Amada's sangria differs slightly from the unfortunate recipe I followed originally, but it's really so much better. Simple syrup seamlessly laces the wine and fruit with sweetness. After a quick citrus bath -- I rolled the small cubes of apples and pears in a bowl of freshly-juiced lemon -- the fruit has maintained its bite (and staved off the usual browning) 48 hours later. And this drink surprisingly packs quite a punch. (Yup, there's a lot of alcohol in this sangria, but its one of those drinks that really doesn't taste like it -- until you try to stand up after a glass...or start noshing on the liquor-soaked fruit!)

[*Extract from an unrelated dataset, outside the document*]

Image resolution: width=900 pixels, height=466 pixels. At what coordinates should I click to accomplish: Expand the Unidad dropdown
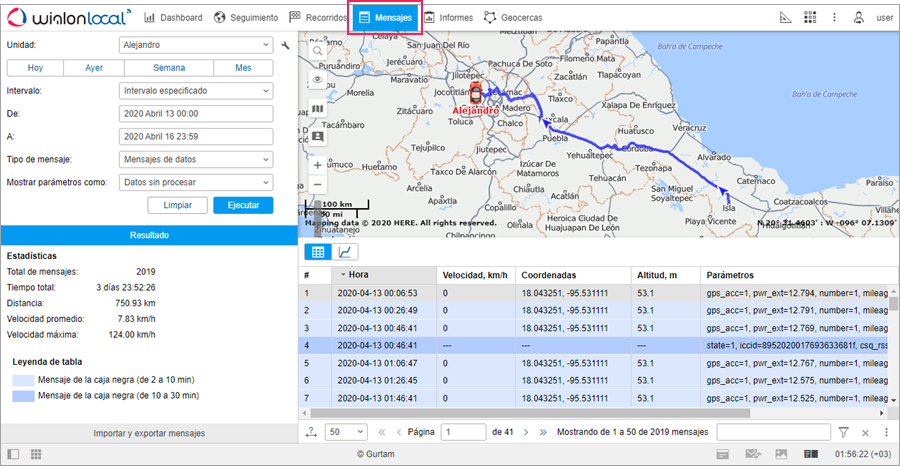195,45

We still need to share the specifics with our caterer, but we're hoping he'll be on board with our oh-so-simple sangria. (Special thanks to Kevin Lundell and Amada Restaurant for the following amazing [and potent] recipes!)

Sangria Fruit

2 oranges, sliced into small wedges
2 pears, cut into small cubes
2 Granny Smith apples, cut into small cubes
6 oz. (3/4 cup) simple syrup*
6 oz. (3/4 cup) Triple Sec
4 oz. (1/2 cup) brandy

Macerate fruit pieces in syrup, Triple Sec and brandy (at least four hours, and preferably overnight). Keep covered and refrigerated until ready to serve. When finished, fruit should be "soupy" from the juices being drawn out.

* Equal parts water and sugar, boiled for five to seven minutes until sugar dissolves completely and syrup thickens slightly. Cool completely.

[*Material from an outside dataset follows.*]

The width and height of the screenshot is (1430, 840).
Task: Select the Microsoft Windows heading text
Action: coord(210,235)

Amada House White Sangria -- Single Batch

1 750 ml. bottle dry white wine
4 oz. (1/2 cup) simple syrup
4 oz. (1/2 cup) brandy
2 oz. (1/4 cup) Cointreau
Optional garnish: sprig of fresh rosemary
(Although we didn't use rosemary in our recipe try-out, we would like to have the herb on hand at our reception, and give guests the option of including it in their sangria.)

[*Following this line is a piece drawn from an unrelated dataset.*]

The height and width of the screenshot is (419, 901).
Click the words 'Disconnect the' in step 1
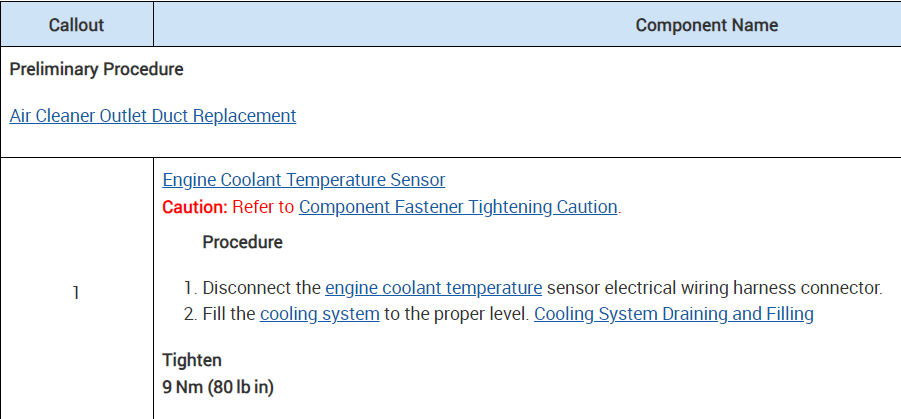(x=262, y=288)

Mix wine, simple syrup, brandy and Cointreau. This is the base wine product for the sangria. Keep refrigerated until serving.

Amada House Red Sangria -- Single Batch

1 750 ml. bottle dry red wine
6 oz. (3/4 cup) spiced simple syrup**
4 oz. (1/2 cup) brandy
3 oz. (3/8 cup) Cointreau
Optional garnish: cinnamon stick

Mix wine, simple syrup, brandy and Cointreau. This is the base wine product for the sangria. Keep refrigerated until serving.

** For 1 pint spiced syrup, use 2 cups each water and sugar. Boil until sugar dissolves and syrup thickens slightly. Stir in 3 cinnamon sticks, 8 allspice berries, 6 cloves, 10 black peppercorns, 1 tsp. red chile flakes and 3 whole star anise, remove from heat and allow to cool. Strain and use in sangria.

Serving Directions

Ladle 6-8 oz. of fruit and juices into a large pitcher. Fill with base wine product until almost full. Top with 4 oz. (1/2 cup) club soda and stir to combine. Ladle a small amount of fruit into ice-filled wine glasses. Pour in wine and garnish if desired.

We're super psyched about our trio of summery cocktails -- but I'd love to add a virgin option to the list as well. What's your favorite non-alcoholic summer beverage? (Feel free to link to a recipe!)